Hartley Magazine

All the latest news, hints, tips and advice from our experts

Hartley Bean Feast March 2011

Spring is in the air and the sun is shining. It’s an exciting time in the garden and greenhouse the potential of what is yet to come is immense. Already the greenhouse is bursting with shooting cuttings, sprouting seeds and bursting flower buds building up to the spring crescendo, but to keep things going and to fill the garden for the rest of the season, seed sowing is now in progress.

From March onwards and as the weather starts to warm you can sow hundreds of different sorts of seeds within the protected greenhouse environment. These are the half hardy annuals that need a bit of warmth to get started, that don’t need a brush with icy Jack Frost and will grow on within the greenhouse until you can plant them out. The great news is that there are loads of them and some fantastic cultivars to choose from. If you’ve got a greenhouse you can be weeks ahead of the rest and growing things that your neighbours may never have even heard of, so don’t put it off any longer (unless you don’t have a greenhouse) and get growing now.

That’s one of the best things about growing from seed, you can really choose exactly what you want to grow and are not limited to the few varieties often on sale at the garden centre. In fact if you want to grow some exotic, unusual or even a tree, you can usually find the seed to buy and have a go, sometimes it takes a few years for the plant to reach maturity and flower, but you still have the satisfaction of knowing that you grew it and also the saving, as buying seed is infinitely cheaper than buying a mature plant. Plus, most packets contain from 5-5000 seeds, so you’ll be able to grow lots of plants and then swap them, sell them or give them away.

If you haven’t chosen or ordered your seeds yet it’s not too late, you can do it online or just visit the garden centre for a choice of thousands. You’ll get carried away for sure, the glorious images are enough to tempt anyone to have a go and that’s a really good thing. Try something new this year, grow something trickier than normal and choose something to support the garden wildlife.

If you can’t sow now then don’t panic, there is a lot to be said for later sowing too so that plants flower and crop right into autumn, in fact where possible sow the same seed three times, once early spring, once in mid to late spring and once in early summer. This is especially useful if you have a large garden or are growing something that runs out of flower power after a few weeks and then runs to seed.

Sow Easy

It’s really easy growing from seed as long as you follow a few basic rules.

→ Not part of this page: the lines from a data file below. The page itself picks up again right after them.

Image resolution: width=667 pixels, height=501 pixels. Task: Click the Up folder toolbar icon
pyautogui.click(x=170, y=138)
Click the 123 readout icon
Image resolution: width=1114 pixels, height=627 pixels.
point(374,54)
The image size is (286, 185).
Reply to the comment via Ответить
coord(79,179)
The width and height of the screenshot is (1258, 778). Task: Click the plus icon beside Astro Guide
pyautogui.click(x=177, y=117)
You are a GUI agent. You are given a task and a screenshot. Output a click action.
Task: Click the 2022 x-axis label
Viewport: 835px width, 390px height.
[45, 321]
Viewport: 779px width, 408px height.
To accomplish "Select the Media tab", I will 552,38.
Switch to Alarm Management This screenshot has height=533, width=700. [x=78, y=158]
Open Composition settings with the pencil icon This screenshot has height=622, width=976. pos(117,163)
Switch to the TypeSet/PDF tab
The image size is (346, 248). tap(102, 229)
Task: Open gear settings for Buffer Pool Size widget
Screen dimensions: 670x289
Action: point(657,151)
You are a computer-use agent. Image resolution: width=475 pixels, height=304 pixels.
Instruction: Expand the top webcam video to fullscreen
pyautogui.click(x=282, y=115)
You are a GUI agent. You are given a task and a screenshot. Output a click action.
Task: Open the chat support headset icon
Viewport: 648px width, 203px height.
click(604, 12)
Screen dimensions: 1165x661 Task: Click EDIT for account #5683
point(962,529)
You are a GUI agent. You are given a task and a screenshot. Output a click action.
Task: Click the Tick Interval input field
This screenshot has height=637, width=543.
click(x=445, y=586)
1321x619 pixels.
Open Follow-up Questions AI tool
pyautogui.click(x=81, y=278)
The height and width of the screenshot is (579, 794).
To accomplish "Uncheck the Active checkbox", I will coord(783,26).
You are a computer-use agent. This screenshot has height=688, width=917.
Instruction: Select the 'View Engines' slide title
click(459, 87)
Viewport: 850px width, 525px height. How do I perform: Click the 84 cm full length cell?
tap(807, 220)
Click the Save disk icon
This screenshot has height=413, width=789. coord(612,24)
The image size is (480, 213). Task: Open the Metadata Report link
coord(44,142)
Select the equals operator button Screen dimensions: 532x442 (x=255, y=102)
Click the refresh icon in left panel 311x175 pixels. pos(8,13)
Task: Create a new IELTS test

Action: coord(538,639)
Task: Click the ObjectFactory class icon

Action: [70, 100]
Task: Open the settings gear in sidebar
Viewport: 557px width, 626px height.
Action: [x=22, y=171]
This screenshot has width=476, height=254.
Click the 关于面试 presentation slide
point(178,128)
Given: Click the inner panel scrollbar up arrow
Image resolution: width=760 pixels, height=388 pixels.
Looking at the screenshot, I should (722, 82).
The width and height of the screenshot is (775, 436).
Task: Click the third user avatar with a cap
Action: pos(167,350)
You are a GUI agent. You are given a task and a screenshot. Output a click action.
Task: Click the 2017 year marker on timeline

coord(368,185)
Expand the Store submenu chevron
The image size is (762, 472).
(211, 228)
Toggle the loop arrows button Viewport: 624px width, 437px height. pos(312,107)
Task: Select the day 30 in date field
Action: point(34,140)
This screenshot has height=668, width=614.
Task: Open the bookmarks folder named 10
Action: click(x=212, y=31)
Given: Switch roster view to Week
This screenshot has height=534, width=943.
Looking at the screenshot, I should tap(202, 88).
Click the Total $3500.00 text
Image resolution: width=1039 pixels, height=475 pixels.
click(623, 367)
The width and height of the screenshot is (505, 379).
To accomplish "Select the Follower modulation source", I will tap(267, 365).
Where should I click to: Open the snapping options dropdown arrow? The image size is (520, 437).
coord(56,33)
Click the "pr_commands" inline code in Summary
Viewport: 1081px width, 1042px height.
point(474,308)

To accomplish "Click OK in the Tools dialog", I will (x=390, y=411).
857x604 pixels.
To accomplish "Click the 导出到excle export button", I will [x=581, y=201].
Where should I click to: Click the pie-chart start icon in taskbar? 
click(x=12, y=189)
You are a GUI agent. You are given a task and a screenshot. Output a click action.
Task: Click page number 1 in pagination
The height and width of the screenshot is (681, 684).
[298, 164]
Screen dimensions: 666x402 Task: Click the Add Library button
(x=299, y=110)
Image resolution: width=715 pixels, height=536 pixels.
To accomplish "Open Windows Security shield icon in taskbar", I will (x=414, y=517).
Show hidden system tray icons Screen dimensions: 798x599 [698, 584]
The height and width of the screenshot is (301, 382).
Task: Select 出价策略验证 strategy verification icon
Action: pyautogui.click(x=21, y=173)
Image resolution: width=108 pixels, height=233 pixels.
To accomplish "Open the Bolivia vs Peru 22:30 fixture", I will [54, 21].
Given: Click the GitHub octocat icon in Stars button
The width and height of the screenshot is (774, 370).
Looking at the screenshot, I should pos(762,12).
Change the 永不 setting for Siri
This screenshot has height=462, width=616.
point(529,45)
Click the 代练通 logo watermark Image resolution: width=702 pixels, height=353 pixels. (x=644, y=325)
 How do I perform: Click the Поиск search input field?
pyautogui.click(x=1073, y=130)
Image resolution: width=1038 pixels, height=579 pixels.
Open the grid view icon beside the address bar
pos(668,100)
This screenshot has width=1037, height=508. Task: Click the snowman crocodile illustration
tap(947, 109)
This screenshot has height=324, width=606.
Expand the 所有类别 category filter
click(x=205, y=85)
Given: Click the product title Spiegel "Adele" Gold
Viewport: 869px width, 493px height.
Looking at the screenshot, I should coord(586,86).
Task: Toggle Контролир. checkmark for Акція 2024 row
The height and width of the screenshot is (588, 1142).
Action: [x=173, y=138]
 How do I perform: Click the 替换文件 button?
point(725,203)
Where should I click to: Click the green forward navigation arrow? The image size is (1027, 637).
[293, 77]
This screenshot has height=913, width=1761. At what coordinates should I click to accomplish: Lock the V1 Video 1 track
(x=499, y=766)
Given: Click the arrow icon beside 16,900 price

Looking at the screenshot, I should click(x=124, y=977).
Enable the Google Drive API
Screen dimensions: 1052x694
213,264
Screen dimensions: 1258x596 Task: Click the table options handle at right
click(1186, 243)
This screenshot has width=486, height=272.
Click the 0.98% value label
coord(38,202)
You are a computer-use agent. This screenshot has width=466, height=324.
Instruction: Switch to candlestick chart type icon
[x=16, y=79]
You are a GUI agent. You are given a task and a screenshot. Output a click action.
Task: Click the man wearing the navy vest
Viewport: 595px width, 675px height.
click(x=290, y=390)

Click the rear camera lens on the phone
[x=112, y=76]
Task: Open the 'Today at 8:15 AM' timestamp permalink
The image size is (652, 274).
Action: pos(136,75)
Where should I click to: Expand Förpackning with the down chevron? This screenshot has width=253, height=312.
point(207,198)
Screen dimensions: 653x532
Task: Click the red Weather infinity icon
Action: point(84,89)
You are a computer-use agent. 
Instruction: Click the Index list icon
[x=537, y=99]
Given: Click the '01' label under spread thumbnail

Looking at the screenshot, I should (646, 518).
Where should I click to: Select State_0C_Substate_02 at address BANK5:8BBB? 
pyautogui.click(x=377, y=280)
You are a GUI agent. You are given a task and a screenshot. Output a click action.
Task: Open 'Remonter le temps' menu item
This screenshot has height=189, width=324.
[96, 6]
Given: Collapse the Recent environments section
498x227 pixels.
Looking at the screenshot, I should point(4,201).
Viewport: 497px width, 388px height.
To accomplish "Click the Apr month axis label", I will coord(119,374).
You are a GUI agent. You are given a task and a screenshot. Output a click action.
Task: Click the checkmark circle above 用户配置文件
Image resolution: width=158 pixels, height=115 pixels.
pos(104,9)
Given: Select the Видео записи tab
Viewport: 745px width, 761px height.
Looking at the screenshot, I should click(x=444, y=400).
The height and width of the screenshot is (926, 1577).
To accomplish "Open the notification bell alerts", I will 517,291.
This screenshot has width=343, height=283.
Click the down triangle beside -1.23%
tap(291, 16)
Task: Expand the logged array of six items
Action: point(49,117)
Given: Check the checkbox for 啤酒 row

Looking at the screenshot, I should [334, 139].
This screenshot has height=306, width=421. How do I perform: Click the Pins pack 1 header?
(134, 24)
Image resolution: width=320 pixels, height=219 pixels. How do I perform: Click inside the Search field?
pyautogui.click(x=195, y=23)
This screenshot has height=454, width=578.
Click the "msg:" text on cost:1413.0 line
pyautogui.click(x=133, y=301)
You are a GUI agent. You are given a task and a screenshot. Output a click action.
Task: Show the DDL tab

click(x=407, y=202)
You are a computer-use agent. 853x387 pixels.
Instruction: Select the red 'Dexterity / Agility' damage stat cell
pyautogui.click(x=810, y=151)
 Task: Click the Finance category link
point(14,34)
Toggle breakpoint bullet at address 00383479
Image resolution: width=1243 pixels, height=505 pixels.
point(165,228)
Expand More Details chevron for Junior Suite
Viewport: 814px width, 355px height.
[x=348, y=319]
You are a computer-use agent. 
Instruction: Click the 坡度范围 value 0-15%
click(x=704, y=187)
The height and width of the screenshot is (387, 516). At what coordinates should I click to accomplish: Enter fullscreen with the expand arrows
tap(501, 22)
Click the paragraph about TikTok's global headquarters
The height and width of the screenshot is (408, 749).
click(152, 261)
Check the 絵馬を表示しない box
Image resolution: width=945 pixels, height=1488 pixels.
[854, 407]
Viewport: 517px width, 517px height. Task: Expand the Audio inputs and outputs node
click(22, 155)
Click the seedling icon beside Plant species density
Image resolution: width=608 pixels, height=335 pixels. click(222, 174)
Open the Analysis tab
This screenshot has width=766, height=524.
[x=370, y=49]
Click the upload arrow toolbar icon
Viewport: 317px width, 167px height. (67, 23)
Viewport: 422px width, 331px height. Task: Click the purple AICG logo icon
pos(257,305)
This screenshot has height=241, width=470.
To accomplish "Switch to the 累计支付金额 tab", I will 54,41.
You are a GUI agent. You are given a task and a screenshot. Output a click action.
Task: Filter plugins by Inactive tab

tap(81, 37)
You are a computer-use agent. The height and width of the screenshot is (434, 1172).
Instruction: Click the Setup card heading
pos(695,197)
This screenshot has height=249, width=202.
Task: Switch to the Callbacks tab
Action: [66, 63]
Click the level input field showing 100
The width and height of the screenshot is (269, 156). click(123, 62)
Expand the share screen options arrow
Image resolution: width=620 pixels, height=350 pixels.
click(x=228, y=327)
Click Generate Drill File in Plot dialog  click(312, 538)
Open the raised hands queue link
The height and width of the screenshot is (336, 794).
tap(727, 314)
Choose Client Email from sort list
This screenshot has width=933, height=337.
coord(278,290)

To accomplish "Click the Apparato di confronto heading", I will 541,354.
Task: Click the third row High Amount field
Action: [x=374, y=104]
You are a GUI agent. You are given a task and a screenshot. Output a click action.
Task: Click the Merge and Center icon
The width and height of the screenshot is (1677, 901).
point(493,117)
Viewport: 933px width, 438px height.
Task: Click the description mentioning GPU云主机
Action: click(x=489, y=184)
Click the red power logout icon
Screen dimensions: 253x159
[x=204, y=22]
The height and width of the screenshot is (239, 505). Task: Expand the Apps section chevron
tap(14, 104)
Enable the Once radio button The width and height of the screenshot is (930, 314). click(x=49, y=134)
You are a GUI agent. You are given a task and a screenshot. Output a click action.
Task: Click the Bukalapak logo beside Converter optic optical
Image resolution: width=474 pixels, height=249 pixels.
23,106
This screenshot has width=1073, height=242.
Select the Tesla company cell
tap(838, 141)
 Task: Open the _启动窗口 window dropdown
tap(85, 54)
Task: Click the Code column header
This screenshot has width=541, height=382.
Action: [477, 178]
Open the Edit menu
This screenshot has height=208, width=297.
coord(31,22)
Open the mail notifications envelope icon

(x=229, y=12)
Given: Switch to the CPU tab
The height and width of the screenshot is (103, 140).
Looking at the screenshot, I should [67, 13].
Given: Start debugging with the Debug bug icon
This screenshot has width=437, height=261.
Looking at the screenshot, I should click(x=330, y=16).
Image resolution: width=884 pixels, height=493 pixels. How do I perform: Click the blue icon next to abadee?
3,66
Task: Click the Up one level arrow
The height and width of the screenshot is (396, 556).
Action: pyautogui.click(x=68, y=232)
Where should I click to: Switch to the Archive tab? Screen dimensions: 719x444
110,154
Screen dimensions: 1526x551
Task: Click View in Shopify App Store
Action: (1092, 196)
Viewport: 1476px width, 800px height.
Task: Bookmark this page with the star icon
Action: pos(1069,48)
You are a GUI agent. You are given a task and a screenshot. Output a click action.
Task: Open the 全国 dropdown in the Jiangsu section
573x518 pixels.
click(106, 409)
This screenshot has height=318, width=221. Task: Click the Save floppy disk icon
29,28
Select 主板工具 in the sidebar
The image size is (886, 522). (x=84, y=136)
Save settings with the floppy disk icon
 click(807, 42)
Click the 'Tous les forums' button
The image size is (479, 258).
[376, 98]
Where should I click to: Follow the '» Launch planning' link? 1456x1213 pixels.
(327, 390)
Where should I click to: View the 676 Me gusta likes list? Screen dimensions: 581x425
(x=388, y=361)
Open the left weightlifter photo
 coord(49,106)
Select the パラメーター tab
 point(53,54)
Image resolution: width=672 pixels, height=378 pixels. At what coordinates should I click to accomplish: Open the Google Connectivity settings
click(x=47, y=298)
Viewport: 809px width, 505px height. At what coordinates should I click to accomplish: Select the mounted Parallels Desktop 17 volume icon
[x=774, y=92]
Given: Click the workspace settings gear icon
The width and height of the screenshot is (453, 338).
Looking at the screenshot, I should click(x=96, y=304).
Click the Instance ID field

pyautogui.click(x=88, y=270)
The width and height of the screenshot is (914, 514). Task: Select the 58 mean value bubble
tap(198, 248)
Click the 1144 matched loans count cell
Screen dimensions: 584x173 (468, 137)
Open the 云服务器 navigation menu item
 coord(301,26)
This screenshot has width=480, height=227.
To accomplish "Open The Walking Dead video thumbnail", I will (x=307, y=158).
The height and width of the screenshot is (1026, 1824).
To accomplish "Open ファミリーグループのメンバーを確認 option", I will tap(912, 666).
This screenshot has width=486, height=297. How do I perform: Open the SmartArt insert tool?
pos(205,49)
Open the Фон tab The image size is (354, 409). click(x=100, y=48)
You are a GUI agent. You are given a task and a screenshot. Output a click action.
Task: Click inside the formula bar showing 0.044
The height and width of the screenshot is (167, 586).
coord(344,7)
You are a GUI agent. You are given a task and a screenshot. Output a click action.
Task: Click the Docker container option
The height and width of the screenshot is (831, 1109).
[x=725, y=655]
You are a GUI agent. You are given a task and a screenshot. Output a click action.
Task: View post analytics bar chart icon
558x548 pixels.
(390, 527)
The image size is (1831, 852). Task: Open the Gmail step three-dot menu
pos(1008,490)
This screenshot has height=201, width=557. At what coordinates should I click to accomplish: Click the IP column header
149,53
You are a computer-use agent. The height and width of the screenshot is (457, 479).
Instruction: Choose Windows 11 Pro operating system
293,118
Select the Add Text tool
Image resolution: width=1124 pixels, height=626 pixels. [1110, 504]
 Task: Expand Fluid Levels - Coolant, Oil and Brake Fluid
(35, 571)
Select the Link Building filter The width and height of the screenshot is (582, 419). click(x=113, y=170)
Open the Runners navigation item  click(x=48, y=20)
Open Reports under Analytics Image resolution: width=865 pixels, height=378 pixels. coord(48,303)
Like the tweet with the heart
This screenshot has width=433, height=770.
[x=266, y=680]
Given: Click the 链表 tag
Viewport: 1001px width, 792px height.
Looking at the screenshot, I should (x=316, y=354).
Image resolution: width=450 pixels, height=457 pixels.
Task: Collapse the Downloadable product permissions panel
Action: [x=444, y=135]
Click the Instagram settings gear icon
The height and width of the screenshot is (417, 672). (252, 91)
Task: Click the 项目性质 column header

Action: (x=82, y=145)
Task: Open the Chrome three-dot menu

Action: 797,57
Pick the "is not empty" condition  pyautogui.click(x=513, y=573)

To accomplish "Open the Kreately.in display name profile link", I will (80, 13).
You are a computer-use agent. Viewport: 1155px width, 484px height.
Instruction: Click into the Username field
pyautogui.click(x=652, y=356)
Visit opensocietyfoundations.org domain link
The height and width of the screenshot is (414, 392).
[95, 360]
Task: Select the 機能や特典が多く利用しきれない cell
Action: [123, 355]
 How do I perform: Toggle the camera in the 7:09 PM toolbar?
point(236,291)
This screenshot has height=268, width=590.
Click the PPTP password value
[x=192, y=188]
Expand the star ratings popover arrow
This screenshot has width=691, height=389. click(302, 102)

  • Use clean pots and modules.
  • Use fresh seed compost.
  • Bring the seed compost into the greenhouse to allow it to acclimatise to the temperature – this saves shocking the seeds.
  • Check the packet for instructions; every seed has different needs so be sure to follow the instructions.
  • Where needed, provide some basal heat via a heated propagator to get them started and keep them in a frost-free greenhouse to grow them on.
  • Make it easy on yourself and sow larger seeds, individually into clean modules filled with seed compost. You won’t need to prick them out and there is less stress on the plant. Pot them into individual pots of potting-on compost when the roots start to show through the modules drainage holes.
  • Don’t sow the whole packet, just sow a few and keep the leftovers in a cool dark place. Sow little and often to create a continuous harvest for plants such as salads and leaf crops and every 2-3 weeks in case you have a failure and to extend the flowering and fruiting of garden plants and vegetables.
  • Swap seeds and plants with friends and relatives to save money and to try new things.